The brain has various mechanisms to pick and choose what might be worth paying attention to, Wolfe said. One of those mechanisms is to bypass what is rare, he added.
Take proofreading, for example: We might read past a typo because it’s rare and also because, in the interest of efficiency, our brains are always anticipating what comes next.
“So as we’re desperately reading along hunting for typos and missing words, our brains are filling in the blank part,” Wolfe explained. “Our brains are saying, ‘I know what the next word is,’ and that’s very hard to overrule.”
That’s why a person unfamiliar with the text is going to be better at spotting errors, Wolfe said. Also, it’s why it might be easier to find typos and misspelled words in a young child's compositions because they won't be so rare.
There are famous experiments showing how easy it is for people to miss the unusual — even when it’s right in front of them. Wolfe described one in which participants were asked to watch two teams of actors passing a ball around. The study participants were asked to count the number times the white-shirted team passed the ball. In the middle of the experiment, another actor, in a gorilla suit, walked into the room, pounded on her chest and then left. Later, when the participants were asked questions about what went on, only 50% of them said they saw the gorilla.

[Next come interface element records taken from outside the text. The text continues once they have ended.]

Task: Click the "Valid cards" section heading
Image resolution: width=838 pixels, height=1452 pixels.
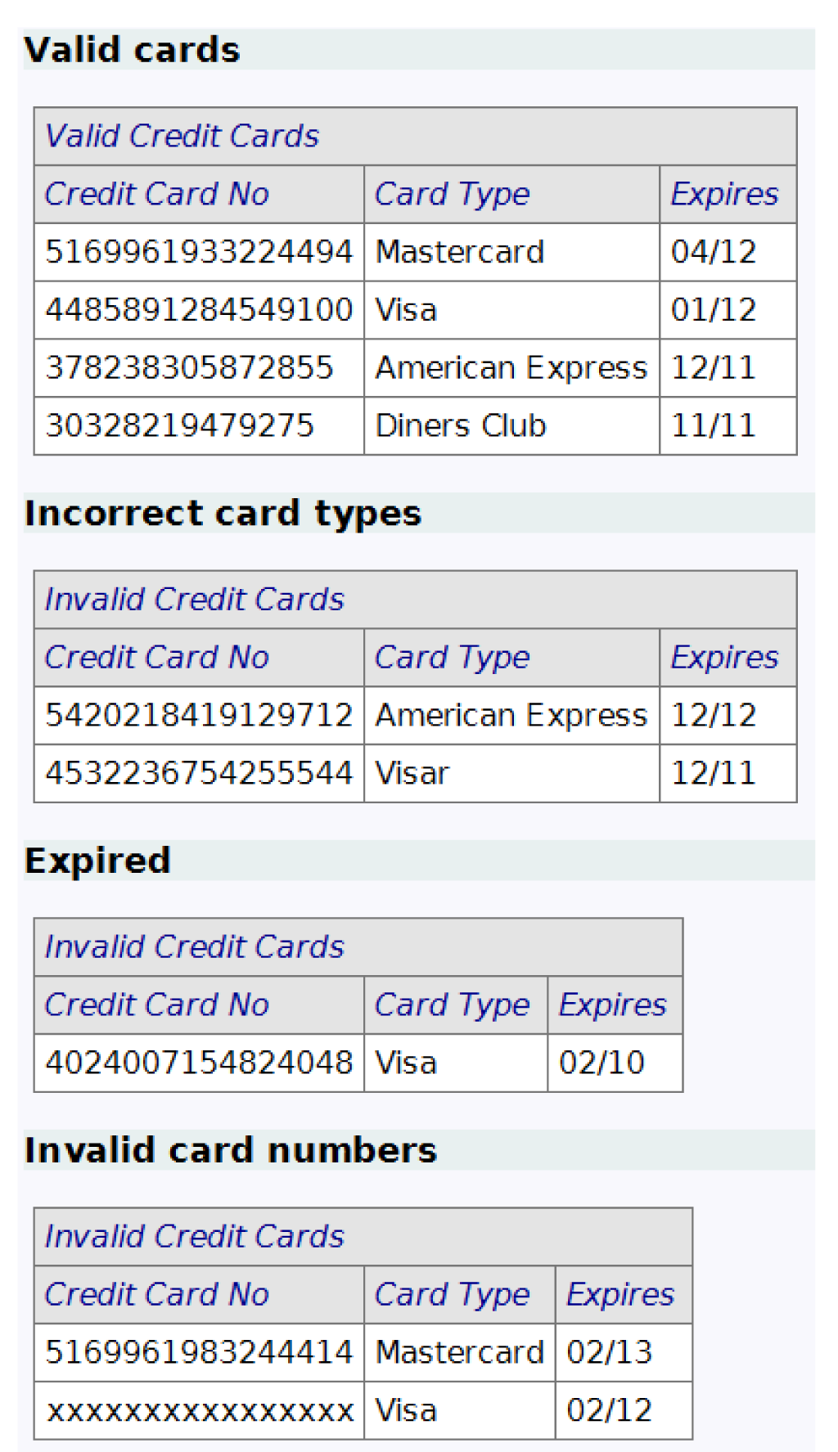Action: (x=132, y=50)
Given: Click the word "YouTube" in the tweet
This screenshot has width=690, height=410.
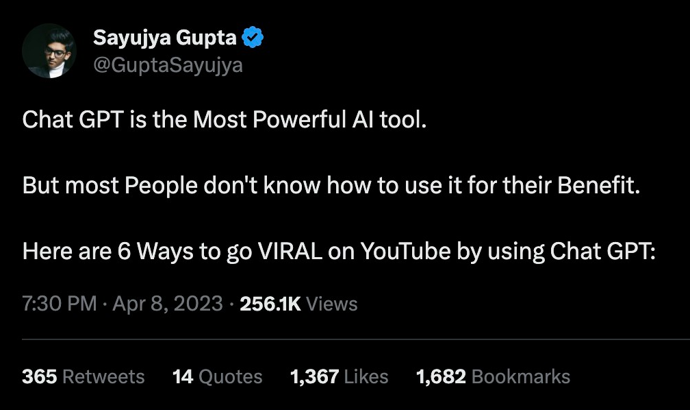Looking at the screenshot, I should click(405, 251).
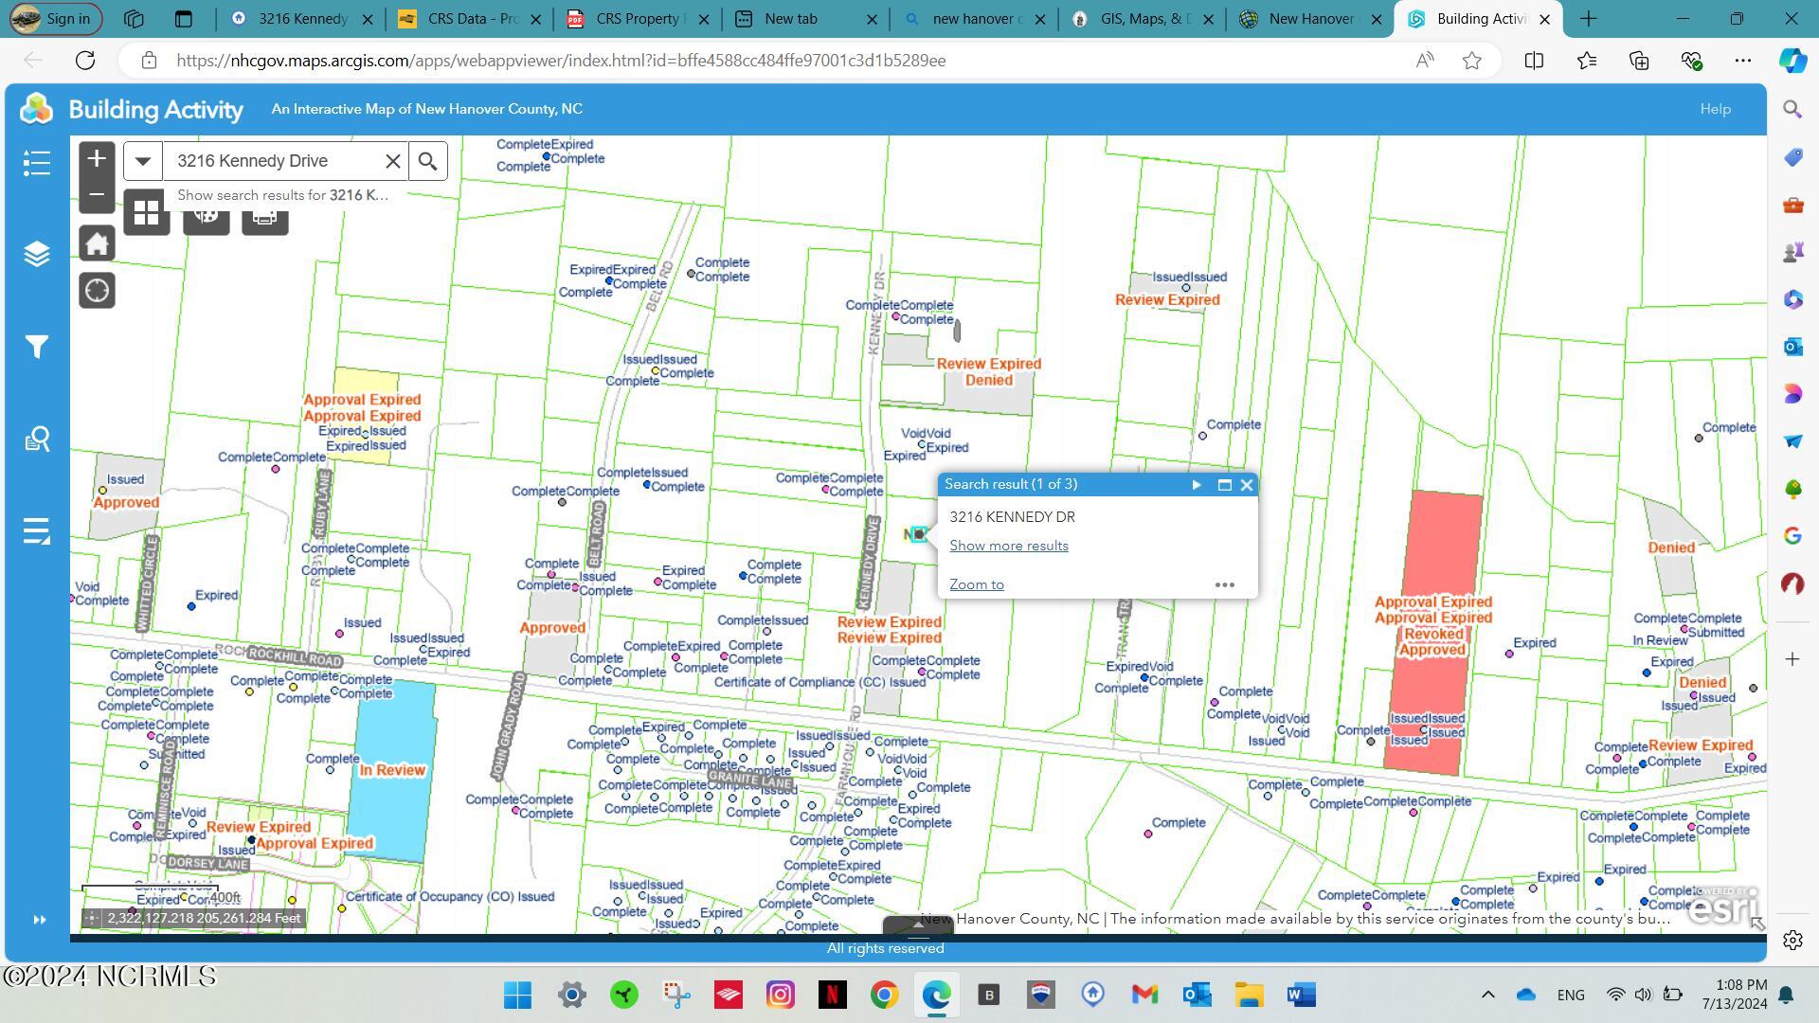Open the Layer List icon
Viewport: 1819px width, 1023px height.
(x=36, y=254)
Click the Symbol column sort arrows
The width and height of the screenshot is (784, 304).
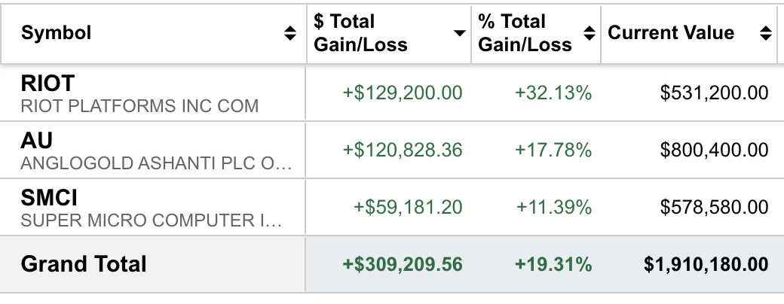click(x=290, y=33)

This problem is of particular interest to Wolfe because he’s a radiologist, and the same brain processes sometimes lead to mistakes in reading scans and X-rays. If a radiologist is looking specifically for a lung tumor, for example, pneumonia might be missed.

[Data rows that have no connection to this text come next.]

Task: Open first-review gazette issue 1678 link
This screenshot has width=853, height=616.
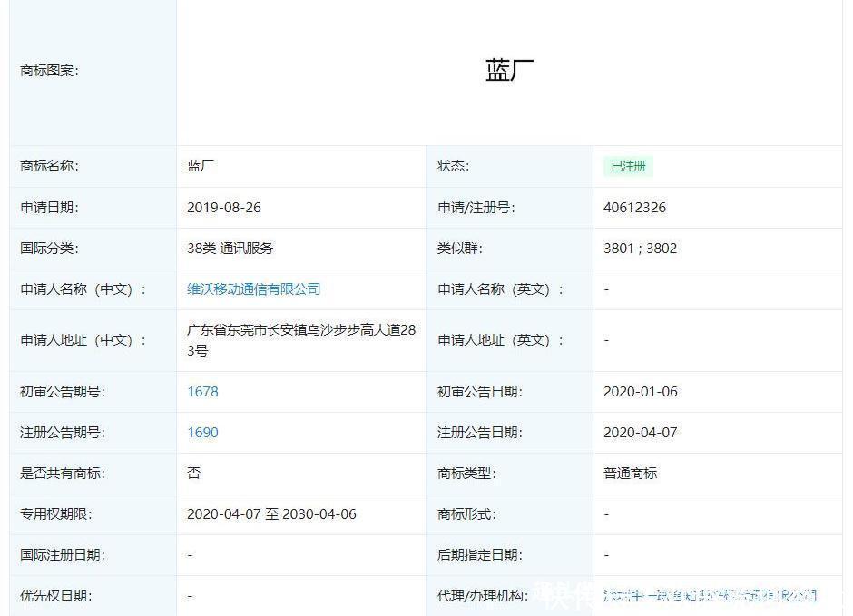Action: pyautogui.click(x=202, y=392)
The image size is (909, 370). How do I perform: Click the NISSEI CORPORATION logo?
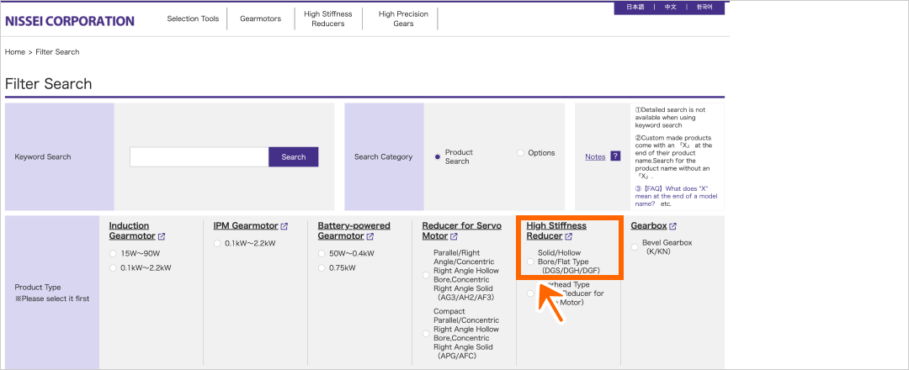tap(70, 21)
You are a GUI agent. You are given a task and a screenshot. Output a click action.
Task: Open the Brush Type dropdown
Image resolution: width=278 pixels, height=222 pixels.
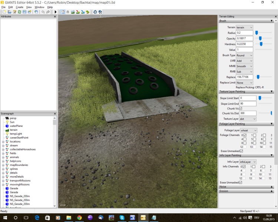click(x=244, y=56)
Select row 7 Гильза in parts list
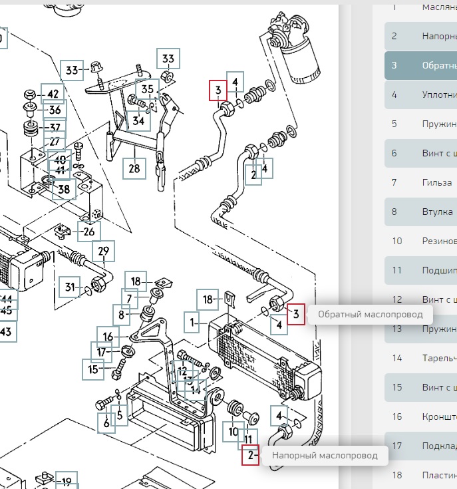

Wolfe and colleagues ran a similar experiment years ago, embedding an image of a gorilla in a lung CT scan. The vast majority of the radiologists, more than 80%, missed the gorilla as they focused on the small white nodules they had been told to identify.

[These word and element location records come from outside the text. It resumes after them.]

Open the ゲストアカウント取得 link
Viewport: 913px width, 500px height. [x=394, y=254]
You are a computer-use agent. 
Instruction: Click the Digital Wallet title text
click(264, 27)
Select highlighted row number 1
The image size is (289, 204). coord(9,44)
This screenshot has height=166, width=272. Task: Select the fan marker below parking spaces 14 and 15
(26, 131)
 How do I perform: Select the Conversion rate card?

For some radiologists, a solution that seems to work is to look at the scans before checking what the patient’s doctor thinks might be wrong. Another strategy could be having the scans read by two experts, Wolfe said.
For people proofreading their own writing, reading aloud slows you down enough that you can’t just jump over errors, Wolfe said.
When the brain skips over something it's not actively looking for, it's doing exactly what it’s designed to do, so Wolfe and his co-authors have decided to call this feature “normal blindness.”
“The brain is limited to attending to about 20 to 30 things per second,” he said. “If you are paying attention to every leaf on a tree and every pebble on the ground, you’re going to be stuck in place. These mechanisms help us get through the world, and inevitably we miss stuff.”
Most of the stuff we’re missing isn’t important to us, like what your significant other wore to work today. “But if you’re doing things like radiology, you want to cut down on errors,” Wolfe said.
Like all evolutionary systems, the way the brain “sees” the world has drawbacks, David Calkins, Ph.D., professor of ophthalmology and visual sciences and director of Vanderbilt Vision Research Center, told TODAY. He likened it to looking but failing to see.
“This article is important because it uses common mistakes, like a proofreader missing a typo, to make a far broader point,” Calkins said. “There are errors that are a lot more nefarious than typos.”
“You don’t necessarily see what you’re not looking for, and that has implications for navigating the world, for example, ducking at the right moment when you don’t see something headed your way,” Calkins added. “It also has implications for how we use scans, which are made at increasingly high resolution, to make diagnoses. It highlights the need for multiple pairs of eyes.”